Many appeals advisors offer a fixed-fee service. They will sit down with you and go through conference calls, arrange consultations, give you written advice and their trained legal opinion on how the case was handled, and review the evidence that was used in your conviction.
The first thing that a criminal appeals barrister will want to do is work out whether they really do have a chance of a successful appeal. If they think that there is grounds to appeal your conviction, then obviously they will help with this. They will highlight any new grounds for getting the conviction overturned, discuss points of law that may have been overlooked, and investigate any evidence that may not have been available during the trial. They may be able to bring forward forensic, scientific or DNA evidence that could help you to get a successful appeal.
How the appeal goes will depend on whether you were convicted in the crown court or the Magistrates Court. If you were convicted in the Magistrates Court, then appeals are usually made to the Crown Court however sometimes the case can be appealed at the High Court, if there is reason for a judicial review. Depending on the nature of the conviction and the sentence, in some cases it is possible to have the sentence suspended pending the outcome of your appeal this tends to happen with some kinds of driving disqualifications. The appeal passed to the crown court will be heard by two lay magistrates and a crown court judge. There is a complete rehearing of all of the evidence presented by both the defence and the prosecution, and the crown court is free to make its own decision. There were more than 26,600 appeals from the Magistrates Court heard in the Crown Court between 2004 and 2008, and around 40 percent of those appeals were successful, so it is worth appealing.

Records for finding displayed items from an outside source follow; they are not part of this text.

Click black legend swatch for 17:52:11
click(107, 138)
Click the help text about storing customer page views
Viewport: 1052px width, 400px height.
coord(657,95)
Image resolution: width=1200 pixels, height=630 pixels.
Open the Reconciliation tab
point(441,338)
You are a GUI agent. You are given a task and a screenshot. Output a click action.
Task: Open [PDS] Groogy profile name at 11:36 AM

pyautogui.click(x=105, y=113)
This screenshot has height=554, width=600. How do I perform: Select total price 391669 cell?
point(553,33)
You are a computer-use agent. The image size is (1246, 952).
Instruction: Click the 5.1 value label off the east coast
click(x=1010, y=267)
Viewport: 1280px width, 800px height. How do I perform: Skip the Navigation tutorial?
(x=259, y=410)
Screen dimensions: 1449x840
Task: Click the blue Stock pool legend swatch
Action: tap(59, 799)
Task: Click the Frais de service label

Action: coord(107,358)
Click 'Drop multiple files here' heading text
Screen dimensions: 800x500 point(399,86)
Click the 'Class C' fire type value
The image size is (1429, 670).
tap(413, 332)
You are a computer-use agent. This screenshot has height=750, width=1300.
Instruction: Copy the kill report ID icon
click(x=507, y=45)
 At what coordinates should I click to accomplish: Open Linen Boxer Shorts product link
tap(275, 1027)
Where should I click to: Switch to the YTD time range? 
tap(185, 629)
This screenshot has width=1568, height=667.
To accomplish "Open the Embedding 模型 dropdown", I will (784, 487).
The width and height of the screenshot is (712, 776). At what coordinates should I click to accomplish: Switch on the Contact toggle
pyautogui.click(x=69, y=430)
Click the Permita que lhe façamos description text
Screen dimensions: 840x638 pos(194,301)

If you need to make an appeal on a conviction made by the Crown Court then this is a more complex process. There is no automatic right to appeal, you can only do so if there was a mistake at the trial or if there has been some new evidence found which casts doubt on the existing conviction. Crown Court appeals are heard by the Court of Appeal which sits in London, and you will need to seek legal advice from a criminal appeals barrister to make sure that you are indeed able to appeal, and to ensure that the appeal goes as smoothly as possible.